7月20日、英国のクワシー・クワルテン商務長官が、原子力発電所の建設を承認した。 同プロジェクトの費用は200億ポンド(約3兆2659億円)で、その大部分はフランスのエネルギー会社EDFが投資することになっている。同企業は、新しい発電所が英国の電力需要の7%を供給し、60年間稼働できると表明した。プロジェクトにもとづき、1995 年に始動したサイズウェルBに隣接して、2基の原子炉を備えたサイズウェルC原子力発電所が建設されることになる。
新しい原発の何が問題?
環境活動家は、原子力発電所の建設が水不足に苦しんでいる地域の給水システムにとって脅威になると考えている。建設予定地の海岸は浸食や暴風雨、洪水などの被害を受けやすい。専門家は、原発の廃棄物を保管する恒久的な貯蔵施設を建設しなければ、 新しい原子力発電所を稼働させることは不可能であることから、この施設の建設は2040年代の終わりになると指摘する。

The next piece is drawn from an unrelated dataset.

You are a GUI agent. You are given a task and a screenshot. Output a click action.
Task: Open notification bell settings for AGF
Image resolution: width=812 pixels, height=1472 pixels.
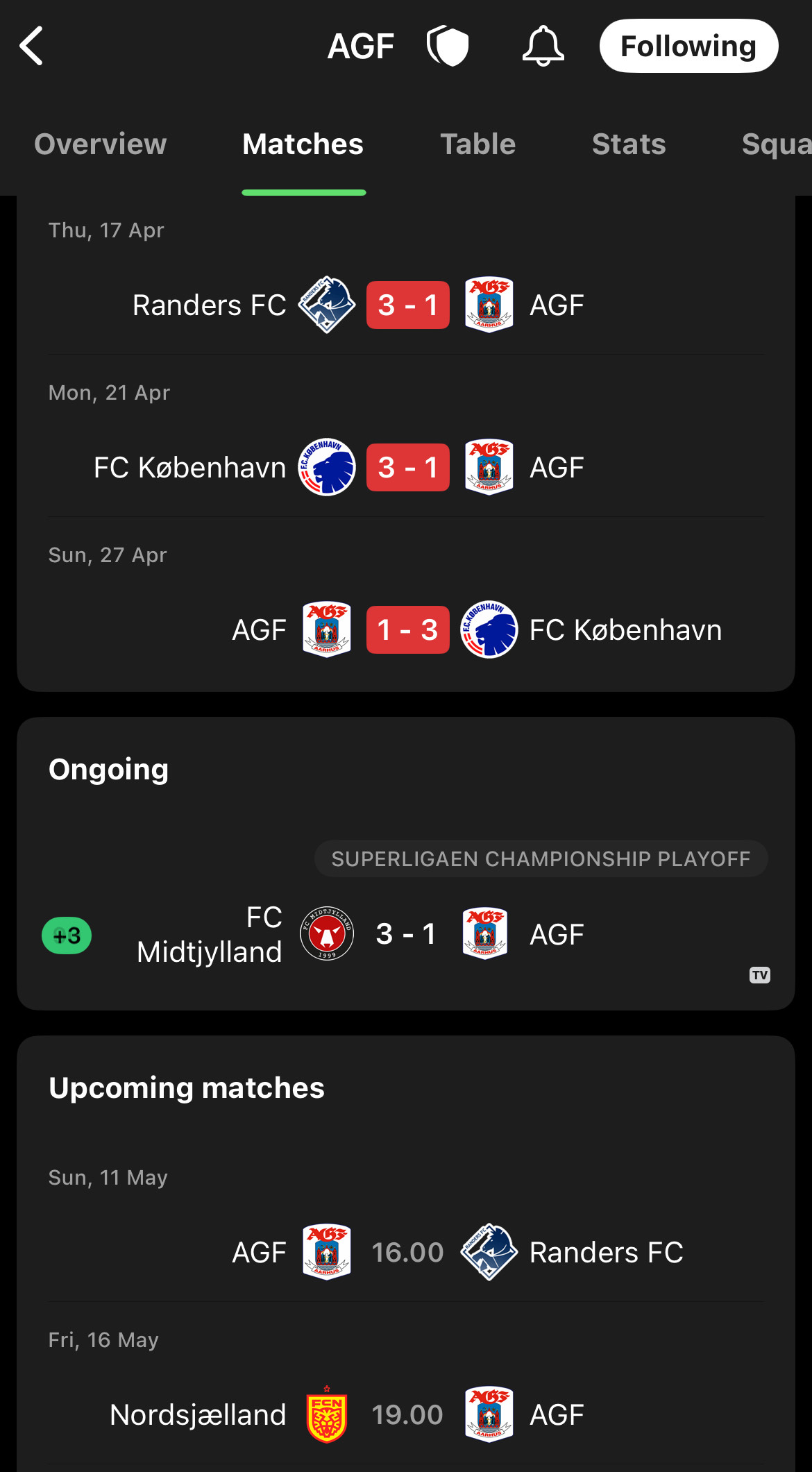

原発建設に反対する人々は、発電所のコストが高いこと、とりわけ、電気料金の値上げによって賄われることになると指摘している。
社会運動「Together Against Sizewell C」のローワン・スミス弁護士は、「我々のクライアントは、大臣が独立した検査機関によって考え抜かれた合理的な判断に反し、違法となりうる方法で建設の承認を与えたことにショックを受けている」と述べ、「もし大臣が自分の間違いに気づかないなら、私たちはこの問題を裁判所に訴えることになる 」と強調した。
現在、英国では6基の原子力発電所が稼働しており、同国の電力の約16%を賄っている 。EDF社は英国でもう1基、「ヒンクリーポイントC」という原子力発電所を建設中で、2027年の運転開始を予定している。